À ce propos, beaucoup admirent l'aisance verbale d'Erin Brockovich qui, au début du film, est déconsidérée à cause de ses écarts de langage (gros mots et autres vulgarités) mais qui se servira précisément de ces « faiblesses » pour clouer le bec à ses adversaires. On perçoit facilement que, pour ces élèves souvent stigmatisés par l'école, il y a là une forme de revanche sociale consistant à valoriser ce qui jusque-là était considéré comme un « défaut ».

Pas de conclusion ?

D'autres thèmes ont été abordés au cours de cette discussion qui a duré deux heures, par exemple le type de carrière professionnelle choisie par Erin Brockovich qui, du statut de salariée, passe à celui de membre d'une profession libérale dont la rémunération dépend de l'importance des affaires qu'elle traite. Ici aussi, l'on a pu relever des différences de sensibilité, même si la question suscite des réactions moins personnelles dans la mesure où elle ne se pose pas encore concrètement aux participants.

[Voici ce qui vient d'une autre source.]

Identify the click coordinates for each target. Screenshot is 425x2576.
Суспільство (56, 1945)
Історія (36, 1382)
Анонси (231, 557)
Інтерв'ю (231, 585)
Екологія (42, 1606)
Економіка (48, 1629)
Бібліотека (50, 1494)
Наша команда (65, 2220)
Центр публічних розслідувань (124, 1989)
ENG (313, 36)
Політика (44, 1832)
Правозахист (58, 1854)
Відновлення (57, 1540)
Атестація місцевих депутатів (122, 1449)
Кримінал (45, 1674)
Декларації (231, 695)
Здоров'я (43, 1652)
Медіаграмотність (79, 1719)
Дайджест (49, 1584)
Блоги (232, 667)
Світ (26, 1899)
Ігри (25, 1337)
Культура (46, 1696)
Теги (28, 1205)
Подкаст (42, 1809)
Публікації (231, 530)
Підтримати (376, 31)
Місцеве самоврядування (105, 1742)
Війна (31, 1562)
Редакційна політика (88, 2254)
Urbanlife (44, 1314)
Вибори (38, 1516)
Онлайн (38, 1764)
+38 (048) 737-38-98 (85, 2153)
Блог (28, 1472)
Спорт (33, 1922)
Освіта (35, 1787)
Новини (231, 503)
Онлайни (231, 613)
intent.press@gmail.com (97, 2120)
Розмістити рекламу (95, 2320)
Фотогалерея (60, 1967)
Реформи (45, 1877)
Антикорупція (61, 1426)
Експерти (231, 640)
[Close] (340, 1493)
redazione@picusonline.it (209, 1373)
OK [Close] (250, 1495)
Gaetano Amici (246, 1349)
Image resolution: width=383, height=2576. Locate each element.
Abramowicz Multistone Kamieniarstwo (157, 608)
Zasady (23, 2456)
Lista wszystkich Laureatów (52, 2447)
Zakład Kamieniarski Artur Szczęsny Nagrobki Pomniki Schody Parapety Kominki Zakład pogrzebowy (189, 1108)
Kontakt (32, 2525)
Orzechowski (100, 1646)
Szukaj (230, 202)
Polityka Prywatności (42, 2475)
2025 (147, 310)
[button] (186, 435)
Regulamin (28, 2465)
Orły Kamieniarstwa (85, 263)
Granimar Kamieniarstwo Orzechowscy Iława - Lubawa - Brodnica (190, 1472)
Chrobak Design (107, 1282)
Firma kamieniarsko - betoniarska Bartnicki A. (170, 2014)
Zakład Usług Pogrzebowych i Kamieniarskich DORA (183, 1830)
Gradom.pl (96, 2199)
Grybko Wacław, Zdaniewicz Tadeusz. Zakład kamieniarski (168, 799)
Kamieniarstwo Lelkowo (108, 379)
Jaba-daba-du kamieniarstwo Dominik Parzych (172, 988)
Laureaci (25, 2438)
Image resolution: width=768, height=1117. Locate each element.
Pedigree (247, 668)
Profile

Il est clair que cette discussion ne représentait qu'une étape dans une possible réflexion à plus long terme sur les rôles masculins et féminins. L'intérêt de cette démarche était notamment pour nous de montrer à l'enseignante qui y était associée comment utiliser un film de fiction pour permettre aux élèves d'exprimer des valeurs et des attitudes dont ils n'ont souvent qu'une faible conscience. Par ailleurs, comme l'objectif d'une telle animation n'est évidemment pas d'obtenir une « bonne réponse », le travail préparatoire consistant à élaborer un questionnaire portant sur une dizaine d'éléments précis du film (comme l'habillement d'Erin et dont on a présenté un résumé) a néanmoins guidé la discussion et évité qu'elle ne s'éloigne trop de son thème principal.

L'ensemble de cette discussion a d'ailleurs fait l'objet d'un compte-rendu écrit qui a ensuite été remis aux participants.


[1] La « dynamique » générale du groupe était sans doute suffisamment bonne pour permettre une telle expression : dans d'autres groupes, il aurait peut-être mieux valu séparer la classe en deux groupes unisexes (cf. Josette Morand et Claude Rozier « Éducation à la sexualité : une animation en classe de 4e », La Santé de l'homme. Novembre-décembre 2001, p. 23-24).